In the text on Ann Cole Lowe, reproduce everything from "(Black History Month" down to "John F. Kennedy.".

[[ Extract open ]]

(Black History Month Fact) (Found on Blackpast.org ) Ann Cole Lowe was the first African American to become a noted fashion designer. Lowe’s one-of-a-kind designs were favored by wealthy and socially prominent women from the 1920s to the 1960s. In 1953, Lowe designed the ivory silk taffeta wedding dress worn by Jacqueline Bouvier when she married John F. Kennedy.
Lowe was born in Clayton, Alabama in 1898 although the specific date is unknown. Lowe was a great-granddaughter of a skilled seamstress slave and a white plantation owner. Her mixed-race grandmother, Georgia Tompkins, was given her freedom after being purchased by a freeman named General Cole. Ann learned to sew from Georgia and from her mother Janey Lowe, who made dresses for Southern society women. Janey Lowe died in 1914 when Lowe was sixteen. At the time of her death Janey Lowe was working on four ball gowns for the First Lady of Alabama, Elizbeth Kirkman O'Neal. Lowe finished the dresses.

[[ Extract closed ]]
[[ Given information open ]]

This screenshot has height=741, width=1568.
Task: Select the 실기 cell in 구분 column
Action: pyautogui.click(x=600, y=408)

[[ Given information closed ]]
[[ Given information open ]]

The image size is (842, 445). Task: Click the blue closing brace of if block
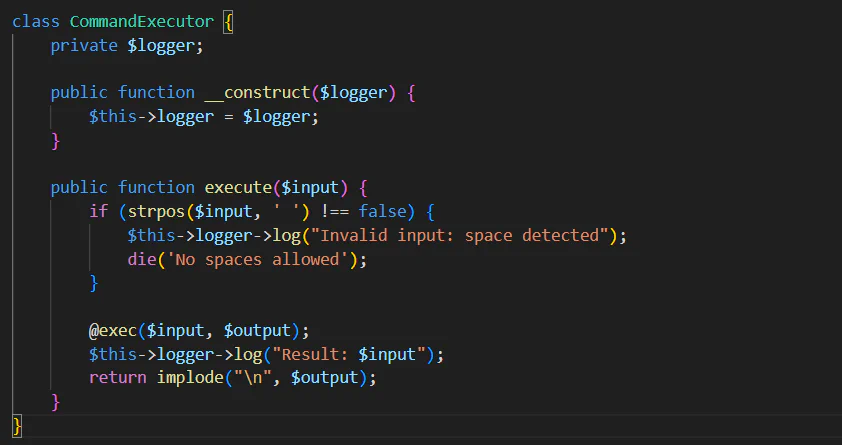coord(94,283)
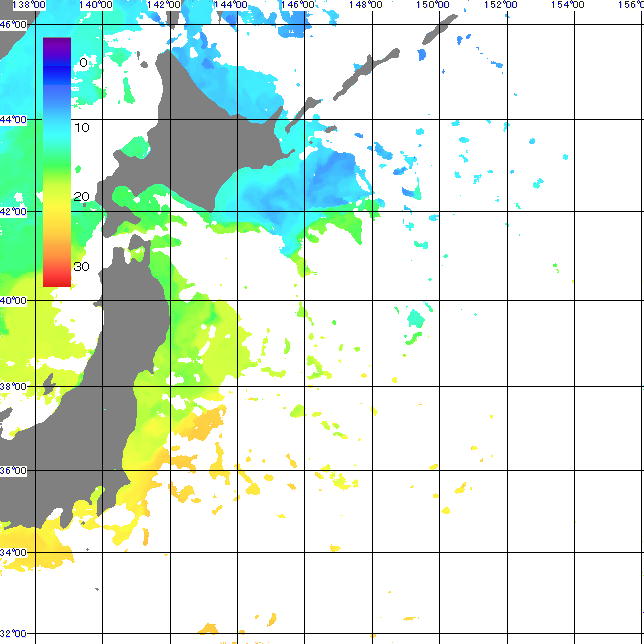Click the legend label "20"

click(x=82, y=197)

[[ Given information closed ]]

[Response box]
(Black History Month Fact) (Found on Blackpast.org ) Ann Cole Lowe was the first African American to become a noted fashion designer. Lowe’s one-of-a-kind designs were favored by wealthy and socially prominent women from the 1920s to the 1960s. In 1953, Lowe designed the ivory silk taffeta wedding dress worn by Jacqueline Bouvier when she married John F. Kennedy.